The complaint against EDMC, which operates schools in 105 locations under the names such as Art Institute, Argosy University, Brown Mackie College and South University, alleges the company paid its recruiters based on how many students they enrolled.
Because commission-based recruiting violates federal law, the Justice Department contends that EDMC was not eligible for the $11 billion in state and federal aid it received from July 2003 to June 2011. Attorneys general from Illinois, Florida, California and Indiana have also joined the lawsuit. The company says the legal action is "flat-out wrong."
Not the first tangle
The Obama administration has tangled with the for-profit college industry before. In June, the Education Department tightened regulation of the industry, requiring these institutions to meet new benchmarks or risk losing federal funding. The industry lobbied heavily against the new rules and won enough leeway to ensure that colleges are unlikely to be forcibly closed.

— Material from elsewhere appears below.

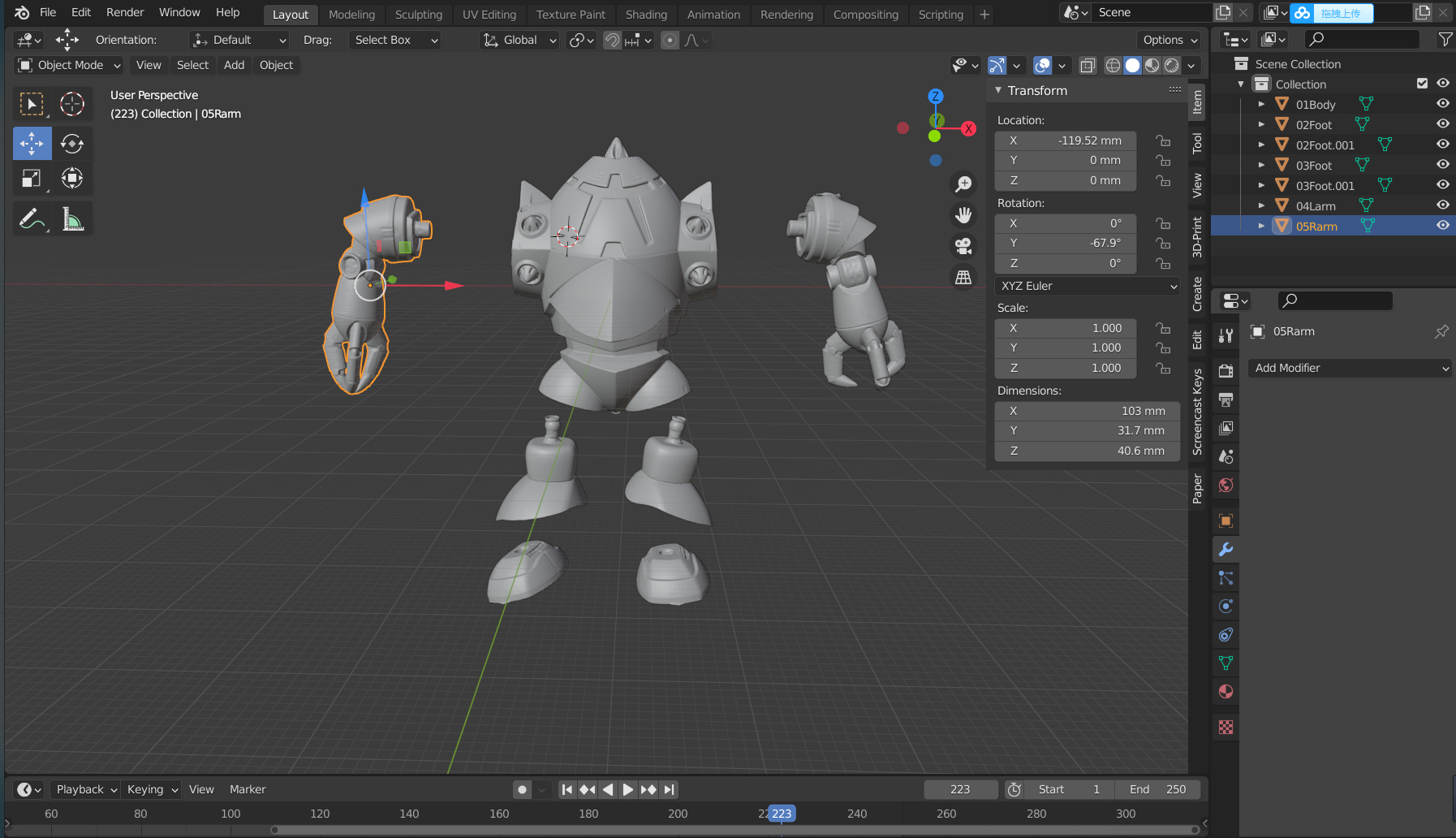The width and height of the screenshot is (1456, 838).
Task: Select the Rotate tool
Action: (x=72, y=144)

Students who attend for-profit colleges default at an alarming rate — about 15 percent in fiscal year 2009, up from 11 percent just two years earlier, according to a Moody's report released in July. Default rates for students at public colleges and universities rose to seven from six percent in the same time period.

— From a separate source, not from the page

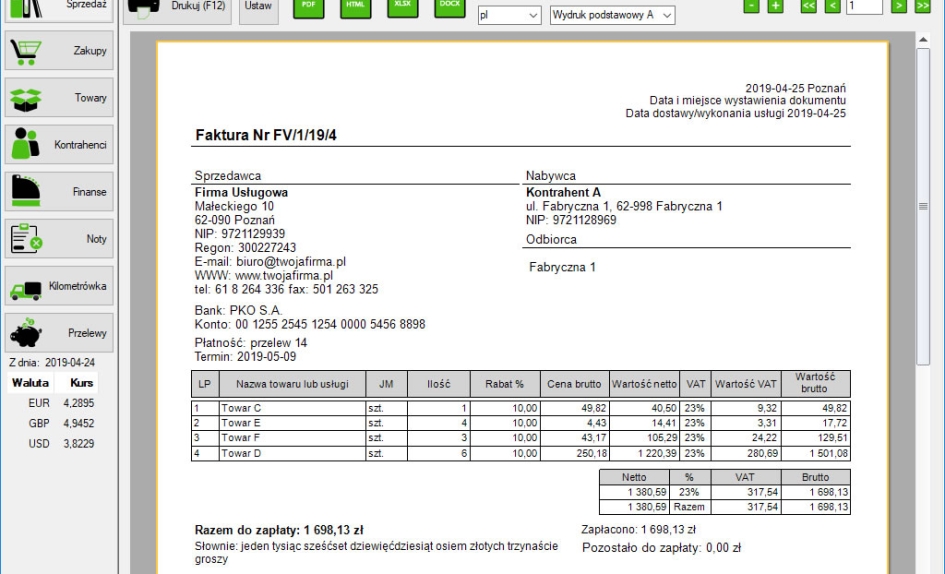Go to the previous page
Screen dimensions: 945x574
pos(832,7)
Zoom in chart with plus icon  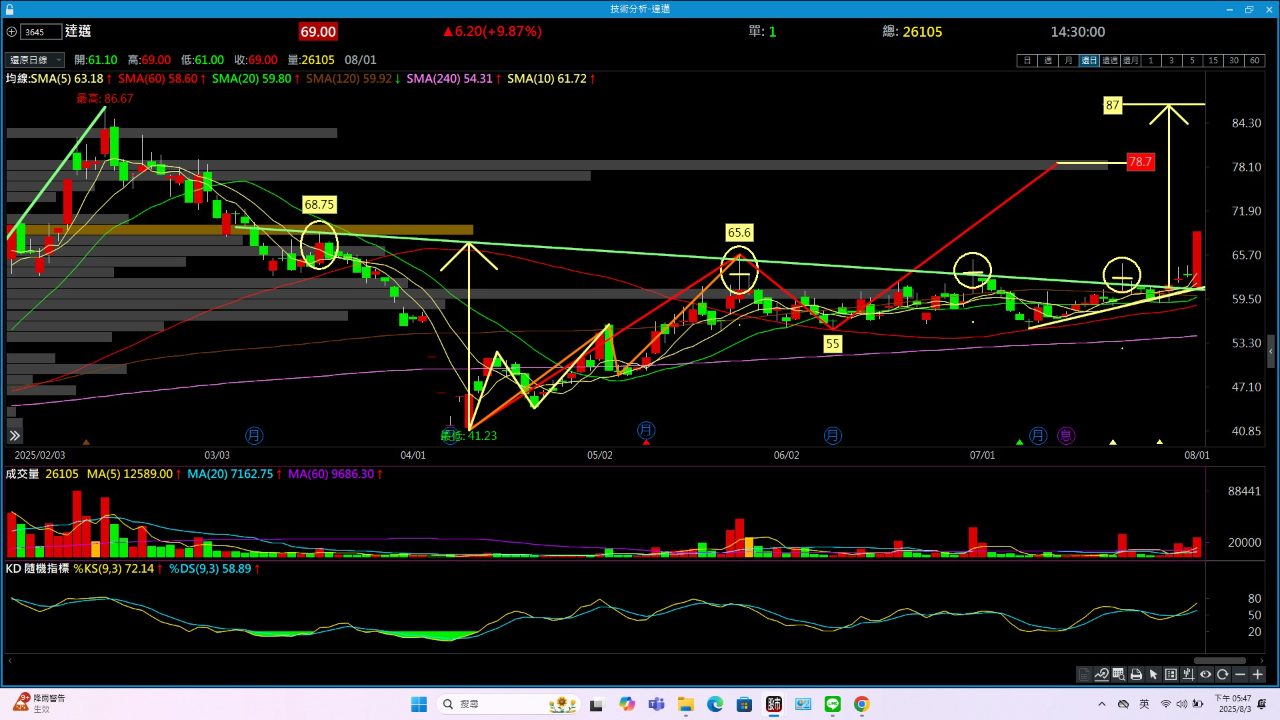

But these high default rates aren't necessarily indicative of any wrongdoing, said Mark Kantrowitz, publisher of financial aid websites FinAid and Fastweb. To a large extent, for-profit schools have higher default rates because of the demographics of populations they serve, which tend to be minority and lower-income, he said.
"Some think they want to go to college, but they drop out," he said. "Someone who drops out is more likely to default than someone who completes their education."
Recognizing this trend, the Obama administration instituted new "gainful employment" regulations for any higher-education institutions to qualify for federal aid.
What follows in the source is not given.